In the financial services sector, Mr Crane said Amelia could be used to not only engage with customers on its own, but also to work alongside a human employee as a digital supervisor, keeping a record of all customer interactions. If a situation such as the royal commission occurred again, the data could easily be retrieved and audited.
"I think we'll see more and more use of technology in partnership with humans. We don't want to mistake AI implementation for job elimination," he said.
"Over the next five to 10 years we don't want to replace humans, but make them more capable, consistent and easier to train. It's a chance for us to step up and do more."
Unlike IBM's Watson, IPsoft's Amelia is designed to do menial jobs and work with humans, while Watson takes on complex data science challenges and can generate insights from data that humans would struggle to do in a timely manner.
Locally, IPsoft intends to keep its operations relatively lean but it is looking to form partnerships with the major consulting firms such as Deloitte, EY and Accenture, as well as more niche tech consultancies, to implement its products and drive adoption.
As well as in the financial services sector, it's doing work with government departments and in healthcare.

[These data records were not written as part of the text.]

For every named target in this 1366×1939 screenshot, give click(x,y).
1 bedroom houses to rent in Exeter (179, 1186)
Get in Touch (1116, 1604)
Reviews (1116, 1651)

It hopes to be able to transform the way society approaches caring for the elderly, and also those with debilitating injuries that require rehabilitation.
If a person has to take 15 tablets a day, some of which need to be taken with food, and there's some that should not be taken together, Amelia can be trained to know what a patient should take when, what the possible drug interactions are and when to contact a person's doctor or nurse for help.
Emulating the human brain
In physical therapy it's already able to be used to monitor a person's progress doing at-home exercises via sensors, and it can send progress reports to the physician.
Mr Crane said Amelia's applications extended into so many fields because it was all built off one "basic brain".
"We're emulating the human brain, which is what differentiates Amelia from a chat bot," he said.
"We still want to enhance it with a faster learning ability, the ability to take analytics from previous interactions to guide decision-making and we also want to build up its emotional sentiment so that it can make more decisions that are linked to emotional behaviours, be it warnings from a medical standpoint, or consumer buying behaviour."
While quite different to a regular call centre chat bot, Amelia is an extension of this technology – the first of which was built by MIT in 1966.
Looking at Australia's position globally in AI, Mr Crane said it was behind nations like China and the US, but he was optimistic at the country's ability to catch up.
"The Australian government is looking at how AI can help improve the user experience of its services and government adoption is a very important aspect of overall adoption rates in any country," he said.